**WORK REQUEST:** Each entry that follows needs to be written out exactly, with nothing left out.

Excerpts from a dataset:

◆ ◆ ◆ ◆ ◆ ◆ ◆

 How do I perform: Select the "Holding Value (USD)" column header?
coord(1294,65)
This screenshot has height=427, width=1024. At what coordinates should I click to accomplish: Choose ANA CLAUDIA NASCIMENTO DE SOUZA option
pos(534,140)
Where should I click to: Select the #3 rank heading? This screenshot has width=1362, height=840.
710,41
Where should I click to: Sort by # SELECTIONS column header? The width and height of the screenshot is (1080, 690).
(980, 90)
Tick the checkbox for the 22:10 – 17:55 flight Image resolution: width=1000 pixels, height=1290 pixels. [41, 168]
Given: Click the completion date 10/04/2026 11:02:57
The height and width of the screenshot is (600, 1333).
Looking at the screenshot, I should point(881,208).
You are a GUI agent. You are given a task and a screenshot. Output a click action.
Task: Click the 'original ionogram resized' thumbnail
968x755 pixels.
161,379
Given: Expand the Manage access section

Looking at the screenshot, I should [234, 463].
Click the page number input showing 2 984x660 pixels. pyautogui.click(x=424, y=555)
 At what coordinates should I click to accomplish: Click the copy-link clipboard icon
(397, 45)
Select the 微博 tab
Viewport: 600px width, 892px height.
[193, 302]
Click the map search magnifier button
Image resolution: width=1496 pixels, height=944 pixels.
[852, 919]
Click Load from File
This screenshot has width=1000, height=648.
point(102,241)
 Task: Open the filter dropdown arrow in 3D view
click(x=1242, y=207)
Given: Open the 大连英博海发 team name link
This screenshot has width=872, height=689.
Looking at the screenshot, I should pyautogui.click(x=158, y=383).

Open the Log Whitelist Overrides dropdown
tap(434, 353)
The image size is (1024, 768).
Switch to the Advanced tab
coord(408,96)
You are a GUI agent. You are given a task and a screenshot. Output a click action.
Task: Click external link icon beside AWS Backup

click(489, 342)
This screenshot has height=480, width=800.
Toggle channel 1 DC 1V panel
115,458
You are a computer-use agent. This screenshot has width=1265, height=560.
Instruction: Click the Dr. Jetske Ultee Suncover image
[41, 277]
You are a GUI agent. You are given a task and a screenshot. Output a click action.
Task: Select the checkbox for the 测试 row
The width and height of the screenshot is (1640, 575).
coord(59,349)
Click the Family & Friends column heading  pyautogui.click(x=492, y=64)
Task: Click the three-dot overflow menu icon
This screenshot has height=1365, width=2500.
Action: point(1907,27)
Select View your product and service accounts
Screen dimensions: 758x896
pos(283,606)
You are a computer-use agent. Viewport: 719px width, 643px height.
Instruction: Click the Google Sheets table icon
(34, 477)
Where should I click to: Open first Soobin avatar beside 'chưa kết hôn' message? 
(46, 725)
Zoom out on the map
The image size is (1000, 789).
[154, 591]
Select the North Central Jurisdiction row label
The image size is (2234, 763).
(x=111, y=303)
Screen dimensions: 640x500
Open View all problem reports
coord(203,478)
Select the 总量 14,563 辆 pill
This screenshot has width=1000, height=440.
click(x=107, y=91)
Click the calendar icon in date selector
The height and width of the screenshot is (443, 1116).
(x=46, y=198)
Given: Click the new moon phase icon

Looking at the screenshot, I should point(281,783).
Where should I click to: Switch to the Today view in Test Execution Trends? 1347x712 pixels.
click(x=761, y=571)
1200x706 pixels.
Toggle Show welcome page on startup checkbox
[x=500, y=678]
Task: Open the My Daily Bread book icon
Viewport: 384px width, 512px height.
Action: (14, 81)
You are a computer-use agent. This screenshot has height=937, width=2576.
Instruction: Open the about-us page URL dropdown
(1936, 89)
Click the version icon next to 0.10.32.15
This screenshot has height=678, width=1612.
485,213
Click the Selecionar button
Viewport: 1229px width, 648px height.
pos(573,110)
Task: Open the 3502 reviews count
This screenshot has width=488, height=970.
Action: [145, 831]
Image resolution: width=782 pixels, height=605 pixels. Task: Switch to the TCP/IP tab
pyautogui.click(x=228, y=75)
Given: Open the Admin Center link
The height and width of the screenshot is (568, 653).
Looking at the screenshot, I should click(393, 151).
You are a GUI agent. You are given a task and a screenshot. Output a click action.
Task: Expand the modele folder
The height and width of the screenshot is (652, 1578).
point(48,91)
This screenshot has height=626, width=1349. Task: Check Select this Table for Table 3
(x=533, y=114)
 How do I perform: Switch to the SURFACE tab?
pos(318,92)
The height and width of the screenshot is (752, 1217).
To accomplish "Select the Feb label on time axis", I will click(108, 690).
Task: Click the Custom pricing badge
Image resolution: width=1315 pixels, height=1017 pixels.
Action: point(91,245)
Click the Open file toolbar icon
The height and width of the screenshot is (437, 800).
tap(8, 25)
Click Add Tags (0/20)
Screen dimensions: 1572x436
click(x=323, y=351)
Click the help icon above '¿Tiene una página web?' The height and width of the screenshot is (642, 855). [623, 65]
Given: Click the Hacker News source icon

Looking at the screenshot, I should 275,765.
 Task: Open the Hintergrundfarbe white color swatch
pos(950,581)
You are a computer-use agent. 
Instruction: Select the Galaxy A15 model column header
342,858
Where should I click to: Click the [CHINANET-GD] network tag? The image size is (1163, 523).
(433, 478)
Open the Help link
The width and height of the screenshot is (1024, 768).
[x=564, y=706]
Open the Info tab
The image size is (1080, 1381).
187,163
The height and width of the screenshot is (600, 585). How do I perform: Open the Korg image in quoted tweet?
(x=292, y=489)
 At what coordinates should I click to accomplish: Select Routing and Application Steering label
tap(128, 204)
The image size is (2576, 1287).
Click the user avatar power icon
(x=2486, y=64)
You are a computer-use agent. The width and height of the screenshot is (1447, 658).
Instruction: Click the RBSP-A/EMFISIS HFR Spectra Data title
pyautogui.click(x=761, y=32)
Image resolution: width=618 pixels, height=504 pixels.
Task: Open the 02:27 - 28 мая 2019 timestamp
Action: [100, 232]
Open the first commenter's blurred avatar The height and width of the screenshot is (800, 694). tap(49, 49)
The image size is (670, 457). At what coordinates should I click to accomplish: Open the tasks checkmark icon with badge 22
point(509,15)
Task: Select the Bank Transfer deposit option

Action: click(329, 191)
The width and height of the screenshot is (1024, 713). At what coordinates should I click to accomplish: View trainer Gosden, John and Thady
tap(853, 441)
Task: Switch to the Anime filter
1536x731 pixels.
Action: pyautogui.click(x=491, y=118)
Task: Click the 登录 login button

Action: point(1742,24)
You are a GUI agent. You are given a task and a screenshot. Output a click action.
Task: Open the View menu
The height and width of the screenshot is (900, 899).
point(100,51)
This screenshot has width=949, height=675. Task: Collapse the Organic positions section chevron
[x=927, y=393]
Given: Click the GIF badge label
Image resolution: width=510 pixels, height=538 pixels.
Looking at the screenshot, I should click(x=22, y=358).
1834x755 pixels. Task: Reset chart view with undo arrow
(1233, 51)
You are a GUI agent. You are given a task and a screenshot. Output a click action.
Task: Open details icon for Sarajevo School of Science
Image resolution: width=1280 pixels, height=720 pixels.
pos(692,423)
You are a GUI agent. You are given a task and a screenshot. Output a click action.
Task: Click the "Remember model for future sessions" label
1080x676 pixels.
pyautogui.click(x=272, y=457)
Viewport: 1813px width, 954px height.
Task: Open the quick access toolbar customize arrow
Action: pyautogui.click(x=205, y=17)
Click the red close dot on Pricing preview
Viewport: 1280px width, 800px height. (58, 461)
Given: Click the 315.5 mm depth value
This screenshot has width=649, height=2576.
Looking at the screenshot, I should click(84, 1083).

◆ ◆ ◆ ◆ ◆ ◆ ◆

**ANSWER TO THIS EXERCISE:**
 How do I perform: Select the "Holding Value (USD)" column header?
coord(1294,65)
This screenshot has height=427, width=1024. At what coordinates should I click to accomplish: Choose ANA CLAUDIA NASCIMENTO DE SOUZA option
pos(534,140)
Where should I click to: Select the #3 rank heading? This screenshot has width=1362, height=840.
710,41
Where should I click to: Sort by # SELECTIONS column header? The width and height of the screenshot is (1080, 690).
(980, 90)
Tick the checkbox for the 22:10 – 17:55 flight Image resolution: width=1000 pixels, height=1290 pixels. [41, 168]
Given: Click the completion date 10/04/2026 11:02:57
The height and width of the screenshot is (600, 1333).
Looking at the screenshot, I should point(881,208).
You are a GUI agent. You are given a task and a screenshot. Output a click action.
Task: Click the 'original ionogram resized' thumbnail
968x755 pixels.
161,379
Given: Expand the Manage access section

Looking at the screenshot, I should [234, 463].
Click the page number input showing 2 984x660 pixels. pyautogui.click(x=424, y=555)
 At what coordinates should I click to accomplish: Click the copy-link clipboard icon
(397, 45)
Select the 微博 tab
Viewport: 600px width, 892px height.
[193, 302]
Click the map search magnifier button
Image resolution: width=1496 pixels, height=944 pixels.
[852, 919]
Click Load from File
This screenshot has width=1000, height=648.
point(102,241)
 Task: Open the filter dropdown arrow in 3D view
click(x=1242, y=207)
Given: Open the 大连英博海发 team name link
This screenshot has width=872, height=689.
Looking at the screenshot, I should pyautogui.click(x=158, y=383).

Open the Log Whitelist Overrides dropdown
tap(434, 353)
The image size is (1024, 768).
Switch to the Advanced tab
coord(408,96)
You are a GUI agent. You are given a task and a screenshot. Output a click action.
Task: Click external link icon beside AWS Backup

click(489, 342)
This screenshot has height=480, width=800.
Toggle channel 1 DC 1V panel
115,458
You are a computer-use agent. This screenshot has width=1265, height=560.
Instruction: Click the Dr. Jetske Ultee Suncover image
[41, 277]
You are a GUI agent. You are given a task and a screenshot. Output a click action.
Task: Select the checkbox for the 测试 row
The width and height of the screenshot is (1640, 575).
coord(59,349)
Click the Family & Friends column heading  pyautogui.click(x=492, y=64)
Task: Click the three-dot overflow menu icon
This screenshot has height=1365, width=2500.
Action: point(1907,27)
Select View your product and service accounts
Screen dimensions: 758x896
pos(283,606)
You are a computer-use agent. Viewport: 719px width, 643px height.
Instruction: Click the Google Sheets table icon
(34, 477)
Where should I click to: Open first Soobin avatar beside 'chưa kết hôn' message? 
(46, 725)
Zoom out on the map
The image size is (1000, 789).
[154, 591]
Select the North Central Jurisdiction row label
The image size is (2234, 763).
(x=111, y=303)
Screen dimensions: 640x500
Open View all problem reports
coord(203,478)
Select the 总量 14,563 辆 pill
This screenshot has width=1000, height=440.
click(x=107, y=91)
Click the calendar icon in date selector
The height and width of the screenshot is (443, 1116).
(x=46, y=198)
Given: Click the new moon phase icon

Looking at the screenshot, I should point(281,783).
Where should I click to: Switch to the Today view in Test Execution Trends? 1347x712 pixels.
click(x=761, y=571)
1200x706 pixels.
Toggle Show welcome page on startup checkbox
[x=500, y=678]
Task: Open the My Daily Bread book icon
Viewport: 384px width, 512px height.
Action: (14, 81)
You are a computer-use agent. This screenshot has height=937, width=2576.
Instruction: Open the about-us page URL dropdown
(1936, 89)
Click the version icon next to 0.10.32.15
This screenshot has height=678, width=1612.
485,213
Click the Selecionar button
Viewport: 1229px width, 648px height.
pos(573,110)
Task: Open the 3502 reviews count
This screenshot has width=488, height=970.
Action: [145, 831]
Image resolution: width=782 pixels, height=605 pixels. Task: Switch to the TCP/IP tab
pyautogui.click(x=228, y=75)
Given: Open the Admin Center link
The height and width of the screenshot is (568, 653).
Looking at the screenshot, I should click(393, 151).
You are a GUI agent. You are given a task and a screenshot. Output a click action.
Task: Expand the modele folder
The height and width of the screenshot is (652, 1578).
point(48,91)
This screenshot has height=626, width=1349. Task: Check Select this Table for Table 3
(x=533, y=114)
 How do I perform: Switch to the SURFACE tab?
pos(318,92)
The height and width of the screenshot is (752, 1217).
To accomplish "Select the Feb label on time axis", I will click(108, 690).
Task: Click the Custom pricing badge
Image resolution: width=1315 pixels, height=1017 pixels.
Action: point(91,245)
Click the Open file toolbar icon
The height and width of the screenshot is (437, 800).
tap(8, 25)
Click Add Tags (0/20)
Screen dimensions: 1572x436
click(x=323, y=351)
Click the help icon above '¿Tiene una página web?' The height and width of the screenshot is (642, 855). [623, 65]
Given: Click the Hacker News source icon

Looking at the screenshot, I should 275,765.
 Task: Open the Hintergrundfarbe white color swatch
pos(950,581)
You are a computer-use agent. 
Instruction: Select the Galaxy A15 model column header
342,858
Where should I click to: Click the [CHINANET-GD] network tag? The image size is (1163, 523).
(433, 478)
Open the Help link
The width and height of the screenshot is (1024, 768).
[x=564, y=706]
Open the Info tab
The image size is (1080, 1381).
187,163
The height and width of the screenshot is (600, 585). How do I perform: Open the Korg image in quoted tweet?
(x=292, y=489)
 At what coordinates should I click to accomplish: Select Routing and Application Steering label
tap(128, 204)
The image size is (2576, 1287).
Click the user avatar power icon
(x=2486, y=64)
You are a computer-use agent. The width and height of the screenshot is (1447, 658).
Instruction: Click the RBSP-A/EMFISIS HFR Spectra Data title
pyautogui.click(x=761, y=32)
Image resolution: width=618 pixels, height=504 pixels.
Task: Open the 02:27 - 28 мая 2019 timestamp
Action: [100, 232]
Open the first commenter's blurred avatar The height and width of the screenshot is (800, 694). tap(49, 49)
The image size is (670, 457). At what coordinates should I click to accomplish: Open the tasks checkmark icon with badge 22
point(509,15)
Task: Select the Bank Transfer deposit option

Action: click(329, 191)
The width and height of the screenshot is (1024, 713). At what coordinates should I click to accomplish: View trainer Gosden, John and Thady
tap(853, 441)
Task: Switch to the Anime filter
1536x731 pixels.
Action: pyautogui.click(x=491, y=118)
Task: Click the 登录 login button

Action: point(1742,24)
You are a GUI agent. You are given a task and a screenshot. Output a click action.
Task: Open the View menu
The height and width of the screenshot is (900, 899).
point(100,51)
This screenshot has width=949, height=675. Task: Collapse the Organic positions section chevron
[x=927, y=393]
Given: Click the GIF badge label
Image resolution: width=510 pixels, height=538 pixels.
Looking at the screenshot, I should click(x=22, y=358).
1834x755 pixels. Task: Reset chart view with undo arrow
(1233, 51)
You are a GUI agent. You are given a task and a screenshot. Output a click action.
Task: Open details icon for Sarajevo School of Science
Image resolution: width=1280 pixels, height=720 pixels.
pos(692,423)
You are a GUI agent. You are given a task and a screenshot. Output a click action.
Task: Click the "Remember model for future sessions" label
1080x676 pixels.
pyautogui.click(x=272, y=457)
Viewport: 1813px width, 954px height.
Task: Open the quick access toolbar customize arrow
Action: pyautogui.click(x=205, y=17)
Click the red close dot on Pricing preview
Viewport: 1280px width, 800px height. (58, 461)
Given: Click the 315.5 mm depth value
This screenshot has width=649, height=2576.
Looking at the screenshot, I should click(84, 1083).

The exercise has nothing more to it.